Los kilos de más no son sólo un problema estético. Nuestra salud está en juego. También cuando decidimos perderlos. Aunque se ha demostrado que podemos engordar debido a condicionantes genéticos, la mayoría de nosotros ganamos peso porque comemos demasiado: ingerimos un exceso de energía que no utilizamos y acaba por acumularse en nuestro cuerpo en forma de grasa. Tener sobrepeso es sinónimo de hacer poco ejercicio, de comer demasiado o mal, de picotear… Y cuando decidimos que ha llegado el día D, la hora H, y ponemos en marcha la “operación biquini”, sea cual sea el momento, no podemos arriesgarnos a que la vitalidad se nos escape a golpe de lechuga, agua y poco más. Una persona tiene que adelgazar manteniéndose bien nutrida, por lo tanto necesita hidratos, un poco de grasa… Debe eliminar de su dieta todo aquello que es superfluo, que no aporta nada. Y, sobre todo, hacer ejercicio. No puede desligarse el comer del ejercicio, porque por poco que comas, si no te mueves no gastas la energía, la acumulas.

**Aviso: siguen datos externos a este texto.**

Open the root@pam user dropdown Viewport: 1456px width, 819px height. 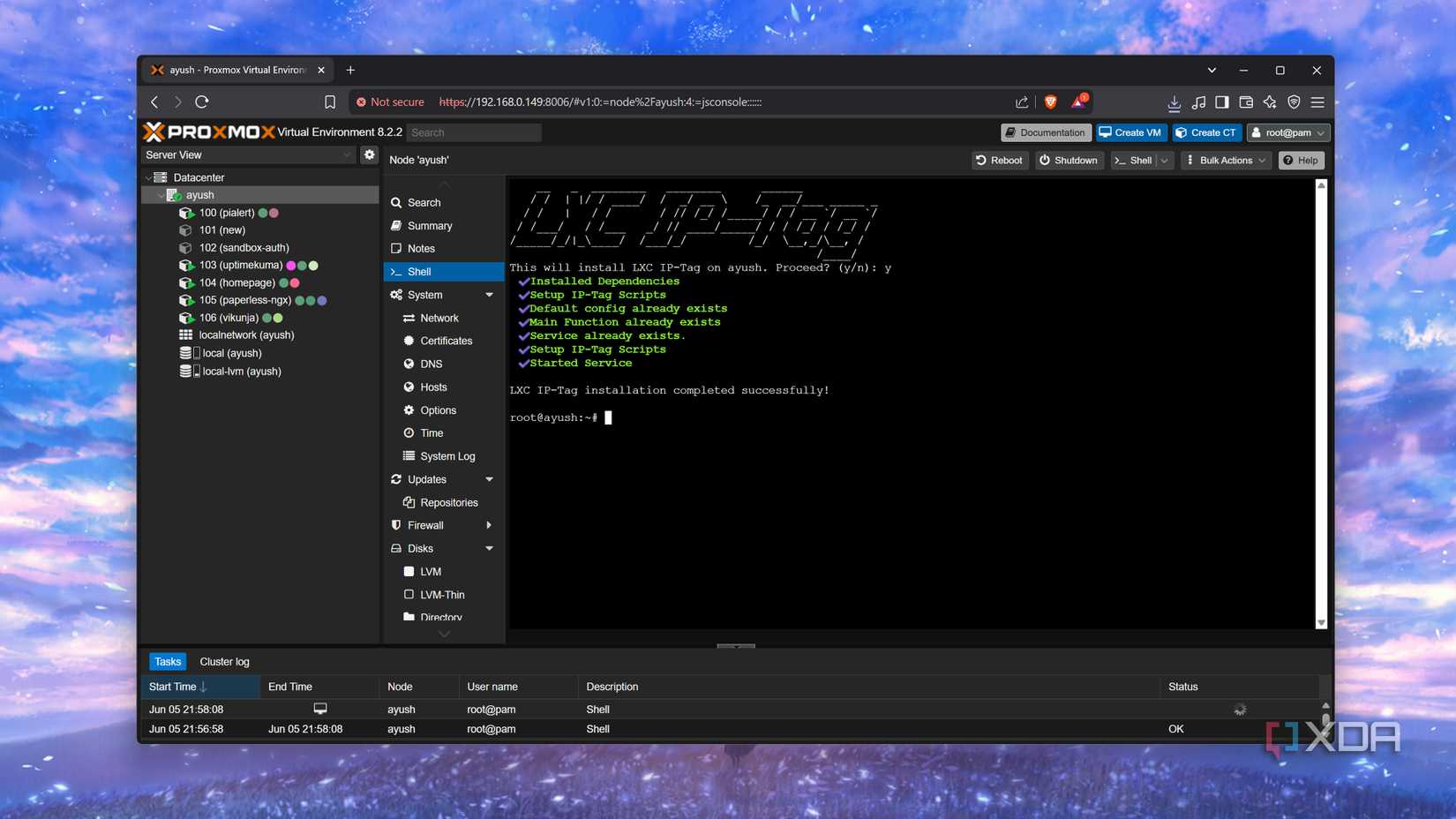[1287, 132]
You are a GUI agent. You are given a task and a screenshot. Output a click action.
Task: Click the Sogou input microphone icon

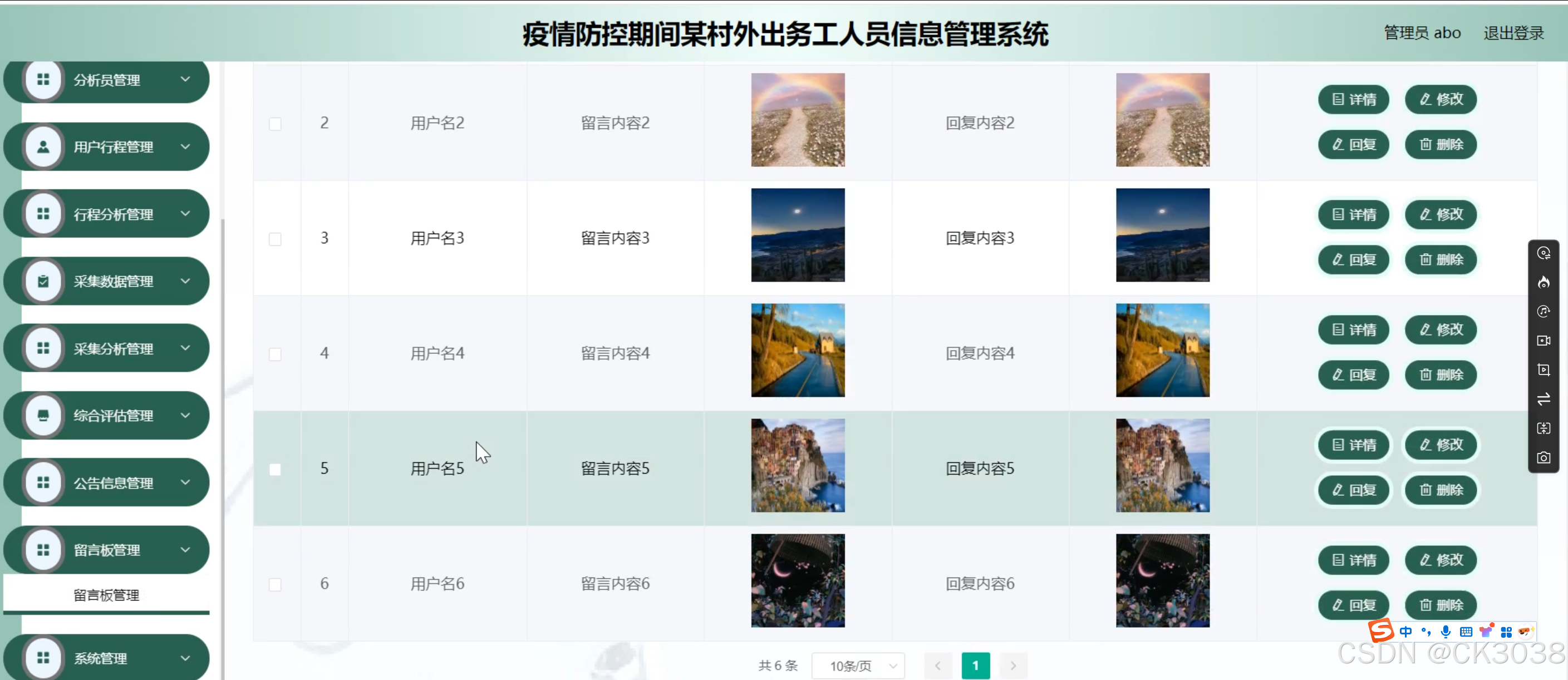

Hacer dieta se convierte en la mayoría de los casos en una condena a cadena perpetua. Estamos sentenciados a engordar, adelgazar, engordar, adelgazar. Nosotros y nuestros kilos de más vivimos como en un bucle, incapaces de mantener el tipo. ¿La causa? La educación. La urgencia nos vence, nos cuesta abandonar los malos hábitos. Es necesario hacer una dieta tradicional, saludable, equilibrada, que permita cambiar los hábitos. Y eso es un esfuerzo enorme, de adaptar la vida cotidiana a la manera y al ejercicio que se realiza.
¿Qué hacer para que la dieta no se convierta en una tortura sinfín? Encontrar la ideal. Y no es imposible. El régimen perfecto nos tiene que ayudar a perder peso, a mantenerlo en el tiempo, ser eficaz a la hora de educarnos, darnos estrategias para comer sano y bien, mejorar nuestra salud, aumentar la autoestima y proporcionarnos una buena calidad de vida. De otro modo, por mucho que nos empeñemos, nunca lo lograremos, viviremos nuestra cadena perpetua particular saltando de método en método, poniendo en peligro nuestra salud física y psíquica.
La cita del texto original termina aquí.